START RECORDS SHOWN
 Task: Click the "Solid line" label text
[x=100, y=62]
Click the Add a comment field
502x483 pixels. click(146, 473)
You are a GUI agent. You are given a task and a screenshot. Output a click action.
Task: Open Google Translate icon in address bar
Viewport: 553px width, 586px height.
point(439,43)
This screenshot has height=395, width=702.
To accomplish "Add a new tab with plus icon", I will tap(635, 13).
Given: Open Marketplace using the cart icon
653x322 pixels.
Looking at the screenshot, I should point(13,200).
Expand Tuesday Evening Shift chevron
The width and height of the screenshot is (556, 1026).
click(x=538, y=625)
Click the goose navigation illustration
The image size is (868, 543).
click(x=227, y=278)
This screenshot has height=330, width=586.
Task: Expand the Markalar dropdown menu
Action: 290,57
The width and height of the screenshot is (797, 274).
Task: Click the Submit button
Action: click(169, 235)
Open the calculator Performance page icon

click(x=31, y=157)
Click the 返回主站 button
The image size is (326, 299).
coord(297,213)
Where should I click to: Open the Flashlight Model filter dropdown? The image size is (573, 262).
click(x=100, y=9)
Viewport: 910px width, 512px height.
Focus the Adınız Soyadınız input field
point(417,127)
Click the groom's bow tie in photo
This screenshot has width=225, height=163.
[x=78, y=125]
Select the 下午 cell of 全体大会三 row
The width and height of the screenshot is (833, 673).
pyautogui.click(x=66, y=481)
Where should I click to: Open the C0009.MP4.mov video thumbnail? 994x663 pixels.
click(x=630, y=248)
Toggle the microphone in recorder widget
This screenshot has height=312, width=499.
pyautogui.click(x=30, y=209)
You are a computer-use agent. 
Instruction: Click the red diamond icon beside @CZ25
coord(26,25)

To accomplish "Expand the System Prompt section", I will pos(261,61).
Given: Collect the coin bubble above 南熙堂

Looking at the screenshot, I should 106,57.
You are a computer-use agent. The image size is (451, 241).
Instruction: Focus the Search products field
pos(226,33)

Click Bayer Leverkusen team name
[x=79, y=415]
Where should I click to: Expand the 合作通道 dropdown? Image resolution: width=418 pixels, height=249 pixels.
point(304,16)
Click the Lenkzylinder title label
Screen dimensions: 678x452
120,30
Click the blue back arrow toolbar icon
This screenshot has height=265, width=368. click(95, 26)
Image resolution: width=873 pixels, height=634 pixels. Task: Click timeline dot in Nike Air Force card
END RECORDS SHOWN
▸ **DESCRIPTION OF THE TASK**: Everything from the line with "Instruction: Focus the Search products field" to the last line of the entries above is to be retyped exactly. Include both ends.

▸ **RESPONSE AREA**:
Instruction: Focus the Search products field
pos(226,33)

Click Bayer Leverkusen team name
[x=79, y=415]
Where should I click to: Expand the 合作通道 dropdown? Image resolution: width=418 pixels, height=249 pixels.
point(304,16)
Click the Lenkzylinder title label
Screen dimensions: 678x452
120,30
Click the blue back arrow toolbar icon
This screenshot has height=265, width=368. click(95, 26)
Image resolution: width=873 pixels, height=634 pixels. Task: Click timeline dot in Nike Air Force card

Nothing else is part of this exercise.